# Exercise description
Identify every line in the records below that contains the word "Toggle", and reproduce each one.
-- Given data follows --
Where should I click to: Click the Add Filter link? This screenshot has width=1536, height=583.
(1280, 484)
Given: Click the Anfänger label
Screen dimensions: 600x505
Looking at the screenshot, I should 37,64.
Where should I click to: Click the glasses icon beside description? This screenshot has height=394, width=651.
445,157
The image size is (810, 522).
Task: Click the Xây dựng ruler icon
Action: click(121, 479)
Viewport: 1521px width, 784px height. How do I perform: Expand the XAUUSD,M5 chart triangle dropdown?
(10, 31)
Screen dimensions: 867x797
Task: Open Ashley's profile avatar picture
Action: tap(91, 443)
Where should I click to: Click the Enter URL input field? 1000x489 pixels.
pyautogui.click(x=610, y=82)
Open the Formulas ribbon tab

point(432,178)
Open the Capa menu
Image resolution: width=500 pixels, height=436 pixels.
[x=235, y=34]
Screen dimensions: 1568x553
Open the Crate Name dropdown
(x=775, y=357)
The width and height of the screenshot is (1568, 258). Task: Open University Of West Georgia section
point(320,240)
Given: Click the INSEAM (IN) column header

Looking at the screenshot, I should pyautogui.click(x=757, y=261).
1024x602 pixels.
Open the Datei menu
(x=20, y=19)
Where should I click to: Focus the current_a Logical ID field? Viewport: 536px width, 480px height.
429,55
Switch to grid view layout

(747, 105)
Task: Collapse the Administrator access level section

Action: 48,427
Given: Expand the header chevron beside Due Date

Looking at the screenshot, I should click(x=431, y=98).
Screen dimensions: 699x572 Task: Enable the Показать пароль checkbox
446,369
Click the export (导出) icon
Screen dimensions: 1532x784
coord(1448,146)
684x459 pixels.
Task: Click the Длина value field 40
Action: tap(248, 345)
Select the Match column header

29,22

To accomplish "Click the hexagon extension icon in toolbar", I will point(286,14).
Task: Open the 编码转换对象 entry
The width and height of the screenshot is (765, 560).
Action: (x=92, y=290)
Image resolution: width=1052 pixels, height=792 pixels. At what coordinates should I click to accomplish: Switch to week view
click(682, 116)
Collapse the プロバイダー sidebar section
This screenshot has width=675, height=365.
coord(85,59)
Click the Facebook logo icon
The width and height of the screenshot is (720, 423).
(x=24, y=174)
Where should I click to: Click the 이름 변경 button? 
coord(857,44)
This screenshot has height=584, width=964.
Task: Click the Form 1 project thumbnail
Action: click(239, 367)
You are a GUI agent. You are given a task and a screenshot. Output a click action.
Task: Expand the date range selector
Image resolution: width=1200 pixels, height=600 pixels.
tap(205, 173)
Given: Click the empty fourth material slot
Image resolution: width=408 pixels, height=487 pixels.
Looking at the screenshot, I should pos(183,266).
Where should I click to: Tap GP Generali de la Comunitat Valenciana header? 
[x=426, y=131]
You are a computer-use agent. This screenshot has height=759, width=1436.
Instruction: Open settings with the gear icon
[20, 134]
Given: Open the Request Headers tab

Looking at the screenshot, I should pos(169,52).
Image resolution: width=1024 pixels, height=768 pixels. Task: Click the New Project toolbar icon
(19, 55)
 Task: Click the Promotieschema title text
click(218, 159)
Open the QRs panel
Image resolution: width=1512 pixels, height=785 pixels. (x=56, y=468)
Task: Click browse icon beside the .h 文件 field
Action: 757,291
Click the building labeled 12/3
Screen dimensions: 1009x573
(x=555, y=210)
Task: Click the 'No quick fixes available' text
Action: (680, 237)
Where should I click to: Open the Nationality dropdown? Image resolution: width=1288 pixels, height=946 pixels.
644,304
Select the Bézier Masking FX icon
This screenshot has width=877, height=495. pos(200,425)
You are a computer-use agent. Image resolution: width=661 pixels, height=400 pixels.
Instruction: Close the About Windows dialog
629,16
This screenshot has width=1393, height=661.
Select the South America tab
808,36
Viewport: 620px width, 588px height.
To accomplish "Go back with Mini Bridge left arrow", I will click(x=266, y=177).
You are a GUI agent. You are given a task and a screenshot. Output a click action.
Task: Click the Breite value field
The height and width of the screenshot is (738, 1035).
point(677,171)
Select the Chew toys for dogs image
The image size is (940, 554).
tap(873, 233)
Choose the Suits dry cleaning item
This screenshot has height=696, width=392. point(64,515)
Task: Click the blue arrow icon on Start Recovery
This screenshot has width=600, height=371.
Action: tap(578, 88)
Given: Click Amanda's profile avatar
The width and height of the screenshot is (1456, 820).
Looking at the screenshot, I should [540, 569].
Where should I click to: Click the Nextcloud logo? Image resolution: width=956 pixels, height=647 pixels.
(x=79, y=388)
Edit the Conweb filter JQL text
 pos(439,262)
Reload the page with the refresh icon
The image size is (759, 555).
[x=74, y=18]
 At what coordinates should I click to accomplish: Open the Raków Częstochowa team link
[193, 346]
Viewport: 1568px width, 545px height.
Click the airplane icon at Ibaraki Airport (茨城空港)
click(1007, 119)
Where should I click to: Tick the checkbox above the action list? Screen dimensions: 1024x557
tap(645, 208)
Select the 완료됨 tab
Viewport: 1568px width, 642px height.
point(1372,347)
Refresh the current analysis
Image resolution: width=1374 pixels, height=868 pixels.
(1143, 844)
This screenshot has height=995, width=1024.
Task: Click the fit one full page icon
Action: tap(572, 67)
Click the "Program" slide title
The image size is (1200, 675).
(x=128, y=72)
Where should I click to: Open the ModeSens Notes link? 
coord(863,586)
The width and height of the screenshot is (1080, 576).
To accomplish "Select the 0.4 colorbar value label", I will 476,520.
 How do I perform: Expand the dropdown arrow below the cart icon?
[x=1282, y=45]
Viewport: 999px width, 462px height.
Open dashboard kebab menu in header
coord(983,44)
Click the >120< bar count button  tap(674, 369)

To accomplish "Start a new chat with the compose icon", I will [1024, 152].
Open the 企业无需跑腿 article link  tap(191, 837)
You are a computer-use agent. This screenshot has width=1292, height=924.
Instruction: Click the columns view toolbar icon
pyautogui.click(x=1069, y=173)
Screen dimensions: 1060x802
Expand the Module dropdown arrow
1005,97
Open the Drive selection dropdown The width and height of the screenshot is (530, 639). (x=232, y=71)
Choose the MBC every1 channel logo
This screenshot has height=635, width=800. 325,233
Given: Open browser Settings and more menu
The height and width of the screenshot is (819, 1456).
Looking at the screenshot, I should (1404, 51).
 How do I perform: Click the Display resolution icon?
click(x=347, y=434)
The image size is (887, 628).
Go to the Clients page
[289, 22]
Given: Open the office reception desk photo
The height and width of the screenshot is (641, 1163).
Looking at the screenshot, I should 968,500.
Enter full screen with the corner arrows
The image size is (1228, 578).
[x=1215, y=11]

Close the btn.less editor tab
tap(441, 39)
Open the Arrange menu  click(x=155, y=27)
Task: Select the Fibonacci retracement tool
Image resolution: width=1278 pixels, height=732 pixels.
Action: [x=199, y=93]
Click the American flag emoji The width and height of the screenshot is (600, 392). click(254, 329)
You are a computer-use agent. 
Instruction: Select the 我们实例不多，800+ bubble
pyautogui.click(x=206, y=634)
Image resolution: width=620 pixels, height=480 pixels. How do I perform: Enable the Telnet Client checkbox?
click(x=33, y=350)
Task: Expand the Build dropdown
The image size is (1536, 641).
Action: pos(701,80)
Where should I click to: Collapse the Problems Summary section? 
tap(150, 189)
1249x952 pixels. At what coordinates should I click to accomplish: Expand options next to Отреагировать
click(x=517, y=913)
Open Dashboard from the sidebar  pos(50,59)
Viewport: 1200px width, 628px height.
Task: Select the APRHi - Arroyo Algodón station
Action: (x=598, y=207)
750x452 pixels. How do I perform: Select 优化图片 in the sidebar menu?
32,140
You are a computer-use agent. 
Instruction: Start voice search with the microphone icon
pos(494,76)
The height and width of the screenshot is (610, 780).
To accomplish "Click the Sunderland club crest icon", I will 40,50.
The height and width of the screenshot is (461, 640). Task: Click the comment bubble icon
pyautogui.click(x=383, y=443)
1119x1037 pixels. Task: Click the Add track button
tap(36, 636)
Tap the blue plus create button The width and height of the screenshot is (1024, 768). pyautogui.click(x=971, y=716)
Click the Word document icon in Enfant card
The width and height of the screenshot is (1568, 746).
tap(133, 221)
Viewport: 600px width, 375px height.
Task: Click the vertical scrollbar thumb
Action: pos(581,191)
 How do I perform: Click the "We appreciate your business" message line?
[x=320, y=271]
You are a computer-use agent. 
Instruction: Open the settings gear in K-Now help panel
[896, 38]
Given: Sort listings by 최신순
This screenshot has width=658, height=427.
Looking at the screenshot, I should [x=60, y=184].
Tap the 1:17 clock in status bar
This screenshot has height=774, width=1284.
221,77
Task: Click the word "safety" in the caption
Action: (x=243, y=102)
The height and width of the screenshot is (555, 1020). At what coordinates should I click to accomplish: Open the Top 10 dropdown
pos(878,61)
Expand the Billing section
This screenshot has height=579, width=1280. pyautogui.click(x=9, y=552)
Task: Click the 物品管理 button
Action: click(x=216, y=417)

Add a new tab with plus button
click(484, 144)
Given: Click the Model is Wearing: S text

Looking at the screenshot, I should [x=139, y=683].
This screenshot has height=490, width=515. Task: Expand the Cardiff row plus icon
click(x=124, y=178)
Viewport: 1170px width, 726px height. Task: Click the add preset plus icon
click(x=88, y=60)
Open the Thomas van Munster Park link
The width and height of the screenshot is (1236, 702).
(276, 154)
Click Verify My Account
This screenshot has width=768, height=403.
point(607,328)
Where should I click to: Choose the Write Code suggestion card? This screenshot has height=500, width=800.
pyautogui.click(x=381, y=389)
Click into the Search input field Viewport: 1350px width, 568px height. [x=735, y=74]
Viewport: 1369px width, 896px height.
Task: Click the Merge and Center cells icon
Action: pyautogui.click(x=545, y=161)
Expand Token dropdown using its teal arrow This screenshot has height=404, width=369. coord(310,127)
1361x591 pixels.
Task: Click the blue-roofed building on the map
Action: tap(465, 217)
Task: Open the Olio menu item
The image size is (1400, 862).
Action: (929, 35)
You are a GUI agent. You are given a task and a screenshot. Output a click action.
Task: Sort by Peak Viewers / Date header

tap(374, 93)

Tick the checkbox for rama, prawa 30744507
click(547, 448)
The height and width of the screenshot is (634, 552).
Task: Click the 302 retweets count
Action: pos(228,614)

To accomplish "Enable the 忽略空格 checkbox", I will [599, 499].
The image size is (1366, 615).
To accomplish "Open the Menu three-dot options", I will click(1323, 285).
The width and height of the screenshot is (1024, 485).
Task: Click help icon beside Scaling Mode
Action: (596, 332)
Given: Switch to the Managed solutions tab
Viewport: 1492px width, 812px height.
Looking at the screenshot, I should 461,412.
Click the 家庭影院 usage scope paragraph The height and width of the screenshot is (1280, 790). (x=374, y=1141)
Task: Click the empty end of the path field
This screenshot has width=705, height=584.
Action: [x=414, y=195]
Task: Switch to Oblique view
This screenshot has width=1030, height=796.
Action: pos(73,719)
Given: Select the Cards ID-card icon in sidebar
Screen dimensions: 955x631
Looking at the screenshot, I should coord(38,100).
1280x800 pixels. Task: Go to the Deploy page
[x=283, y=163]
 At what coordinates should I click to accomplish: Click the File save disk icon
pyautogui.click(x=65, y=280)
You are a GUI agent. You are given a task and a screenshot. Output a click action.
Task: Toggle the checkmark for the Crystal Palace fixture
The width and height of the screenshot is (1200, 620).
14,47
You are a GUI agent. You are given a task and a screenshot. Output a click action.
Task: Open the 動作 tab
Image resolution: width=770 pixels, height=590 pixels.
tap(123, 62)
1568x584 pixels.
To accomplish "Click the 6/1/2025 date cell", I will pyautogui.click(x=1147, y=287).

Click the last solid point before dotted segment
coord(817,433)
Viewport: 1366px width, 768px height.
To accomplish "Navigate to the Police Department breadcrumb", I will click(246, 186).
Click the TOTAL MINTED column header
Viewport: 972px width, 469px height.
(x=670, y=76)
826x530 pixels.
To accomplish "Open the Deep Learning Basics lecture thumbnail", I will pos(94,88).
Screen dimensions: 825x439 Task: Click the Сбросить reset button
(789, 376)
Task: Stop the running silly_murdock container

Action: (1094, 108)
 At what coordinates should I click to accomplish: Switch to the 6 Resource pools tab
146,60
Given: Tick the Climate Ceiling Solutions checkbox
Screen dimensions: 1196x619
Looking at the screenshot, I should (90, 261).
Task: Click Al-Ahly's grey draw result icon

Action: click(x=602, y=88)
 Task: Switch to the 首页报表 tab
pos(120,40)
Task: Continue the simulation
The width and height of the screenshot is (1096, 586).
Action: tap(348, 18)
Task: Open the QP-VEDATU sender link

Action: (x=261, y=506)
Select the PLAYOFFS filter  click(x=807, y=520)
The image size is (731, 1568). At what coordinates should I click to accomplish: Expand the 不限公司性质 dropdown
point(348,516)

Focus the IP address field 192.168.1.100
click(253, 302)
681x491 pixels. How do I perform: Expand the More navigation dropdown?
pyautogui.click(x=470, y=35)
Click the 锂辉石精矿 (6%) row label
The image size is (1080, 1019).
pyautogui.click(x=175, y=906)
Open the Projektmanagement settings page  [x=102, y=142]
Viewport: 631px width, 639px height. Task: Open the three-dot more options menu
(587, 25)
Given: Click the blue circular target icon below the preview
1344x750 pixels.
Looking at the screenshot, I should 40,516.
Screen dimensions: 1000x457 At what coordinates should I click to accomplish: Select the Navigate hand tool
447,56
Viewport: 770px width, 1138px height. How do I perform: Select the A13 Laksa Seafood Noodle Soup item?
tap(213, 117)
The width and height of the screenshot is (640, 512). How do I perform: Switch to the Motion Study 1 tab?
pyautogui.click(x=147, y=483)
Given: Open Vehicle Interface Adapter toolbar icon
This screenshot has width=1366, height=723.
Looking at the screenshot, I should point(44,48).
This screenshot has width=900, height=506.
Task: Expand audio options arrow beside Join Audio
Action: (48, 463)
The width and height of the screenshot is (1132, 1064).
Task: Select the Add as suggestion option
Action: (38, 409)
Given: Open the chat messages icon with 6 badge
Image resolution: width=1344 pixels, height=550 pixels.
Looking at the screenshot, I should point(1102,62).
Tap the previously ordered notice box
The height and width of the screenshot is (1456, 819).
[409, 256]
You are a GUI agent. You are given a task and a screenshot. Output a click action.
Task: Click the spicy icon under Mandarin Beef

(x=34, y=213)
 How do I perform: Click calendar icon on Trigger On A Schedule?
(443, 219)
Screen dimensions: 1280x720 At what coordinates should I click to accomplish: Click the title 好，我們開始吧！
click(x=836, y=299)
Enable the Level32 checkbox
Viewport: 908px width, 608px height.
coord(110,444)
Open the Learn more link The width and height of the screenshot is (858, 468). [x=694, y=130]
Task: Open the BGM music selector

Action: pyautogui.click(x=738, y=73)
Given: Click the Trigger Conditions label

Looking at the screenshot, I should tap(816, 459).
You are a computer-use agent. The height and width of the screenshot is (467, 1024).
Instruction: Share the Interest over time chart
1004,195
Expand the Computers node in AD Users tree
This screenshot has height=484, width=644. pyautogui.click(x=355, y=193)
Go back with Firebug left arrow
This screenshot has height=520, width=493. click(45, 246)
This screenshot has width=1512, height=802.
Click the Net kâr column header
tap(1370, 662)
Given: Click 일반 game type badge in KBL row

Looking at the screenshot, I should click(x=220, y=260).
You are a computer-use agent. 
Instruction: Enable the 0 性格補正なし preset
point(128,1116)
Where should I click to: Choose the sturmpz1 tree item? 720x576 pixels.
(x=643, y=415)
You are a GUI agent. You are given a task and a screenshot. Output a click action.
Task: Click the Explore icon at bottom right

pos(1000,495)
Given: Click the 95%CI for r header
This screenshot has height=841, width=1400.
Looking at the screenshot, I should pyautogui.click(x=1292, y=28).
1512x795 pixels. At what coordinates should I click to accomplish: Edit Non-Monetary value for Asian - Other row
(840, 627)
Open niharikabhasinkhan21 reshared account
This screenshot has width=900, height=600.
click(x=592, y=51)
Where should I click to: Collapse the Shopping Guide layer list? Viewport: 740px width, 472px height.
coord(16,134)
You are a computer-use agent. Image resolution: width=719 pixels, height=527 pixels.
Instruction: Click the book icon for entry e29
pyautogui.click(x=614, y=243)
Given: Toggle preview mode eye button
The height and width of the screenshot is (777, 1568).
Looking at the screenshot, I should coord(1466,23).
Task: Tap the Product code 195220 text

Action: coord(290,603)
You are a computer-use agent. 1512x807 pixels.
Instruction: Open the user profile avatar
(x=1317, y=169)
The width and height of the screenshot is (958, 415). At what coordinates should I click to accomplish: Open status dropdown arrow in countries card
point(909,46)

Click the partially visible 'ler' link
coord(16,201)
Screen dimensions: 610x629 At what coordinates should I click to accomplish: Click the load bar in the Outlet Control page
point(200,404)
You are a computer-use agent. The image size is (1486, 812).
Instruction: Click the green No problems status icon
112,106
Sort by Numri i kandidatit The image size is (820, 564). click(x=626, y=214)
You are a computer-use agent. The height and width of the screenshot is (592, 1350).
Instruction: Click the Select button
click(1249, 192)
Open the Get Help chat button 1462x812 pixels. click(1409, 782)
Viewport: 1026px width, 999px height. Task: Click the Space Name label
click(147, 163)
-- Given data concluded --
# Solved exercise
Task: Toggle the checkmark for the Crystal Palace fixture
Given: Toggle preview mode eye button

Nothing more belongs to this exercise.